An OpenAI gym environment for playing Tic Tac Toe

Project description

tictactoe-gym

This is an OpenAI gym environment for playing Tic Tac Toe (or Noughts and Crosses).

Installation

pip install tictactoe_gym

Overview

Each player takes it in turn to mark a position in a square grid (e.g., 3x3), until they form a horizontal, vertical or diagonal line across the grid (e.g., 3 in a row), in which case they win. If no further moves can be made and there is no winner then the game is a draw.

Action Space

The action is an integer which can take values ${0, 1, ..., n^{2} - 1}$, where $n$ is the size of the grid, starting at grid position $[0, 0]$, which is action $0$, then on to $[0, 1]$ which is action $1$, and moving through row by row, until action $n^{2} - 1$, which is $[n - 1, n - 1]$.

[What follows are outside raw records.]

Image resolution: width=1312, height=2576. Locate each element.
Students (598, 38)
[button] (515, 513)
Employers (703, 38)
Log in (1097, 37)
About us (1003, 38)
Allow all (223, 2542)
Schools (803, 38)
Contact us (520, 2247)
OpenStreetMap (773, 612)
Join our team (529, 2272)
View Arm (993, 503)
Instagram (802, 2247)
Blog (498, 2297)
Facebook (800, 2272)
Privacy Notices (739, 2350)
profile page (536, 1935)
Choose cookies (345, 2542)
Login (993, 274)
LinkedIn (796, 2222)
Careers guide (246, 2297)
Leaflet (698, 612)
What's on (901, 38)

For example, action 4 is the centre position, $[1, 1]$, in a $3 \times 3$ game.

Observation Space

The observation is a ndarray with shape (n, n), where n is the grid size. Each entry can take the following values:

Value Meaning
0 No mark here yet, free to mark
1 Player 1 has placed a mark here
-1 Player 2 has placed a mark here

Rewards

A reward of +1 is given to the winning player with a reward of -1 for the losing player. If it's a draw both players get a reward of 0.

Starting State

$n \times n$ grid of zeros.

Episode End

The episode ends if any one of the following occurs:

  1. Termination: A player gets $n$ successive marks in a row, column or diagonal for an $n \times n$ grid.
  2. Termination: No more moves can be played (i.e., every grid position is marked).

Arguments

gym.make('tictactoe-v0')

No additional arguments are currently supported.

Environment

Attributes

size (int): The size of the grid.

observation_space (gym.spaces.Box): The observation space, an $n \times n$ grid.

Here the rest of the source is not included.